It’s telling that we usually can identify sets of marks as writing even when we’re illiterate in the script in question. For all their diversity, most extant writing systems are similar: orchestrations of linear figures on blank ground arranged in lines. There’s a basic analogy in these writing systems to the streaming nature of oral language. How does writing reflect basic attributes of the human imagination? Would differently-configured cognitive and communicative systems reveal themselves in remarkably different ways of writing?
The design blog Ministry of Type recently posted about the webcomic Automata, which tells the story of a human detective and his robot partner in a world where people and androids live uneasily together in society. MoT blogger Aegir Hallmundur draws our attention to “Clickwise,” the language of the automata, which is wonderfully evoked in a barcode-like script tricked out with diacritical negative dots and channels.
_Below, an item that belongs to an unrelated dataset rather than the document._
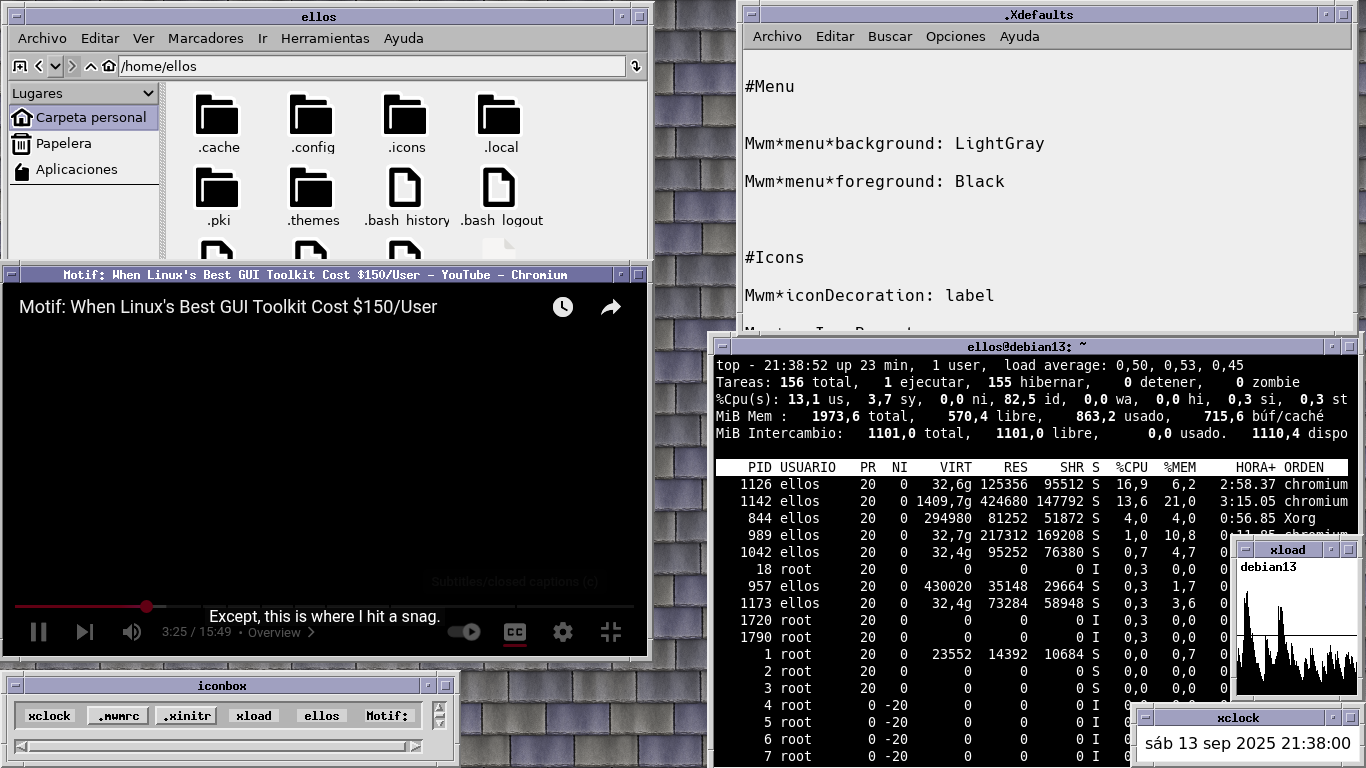Mute the video volume speaker icon
Image resolution: width=1366 pixels, height=768 pixels.
(x=131, y=632)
What sort of writing system would appeal to the android mind? The barcode (which I wrote about in another MoT-inspired post) seems like a handy starting point. Robot readers would likely value algorithmic concision, information density and texture, and the rhythm and prosody of metadata (which one can imagine it the business of those dots and channels to convey; in a machine language, metadata might well be the equivalent of stress and inflection, akin to the several tones of a language like Chinese).
Automata is written and drawn by the artists Gabe and Tycho, and appears at Penny Arcade.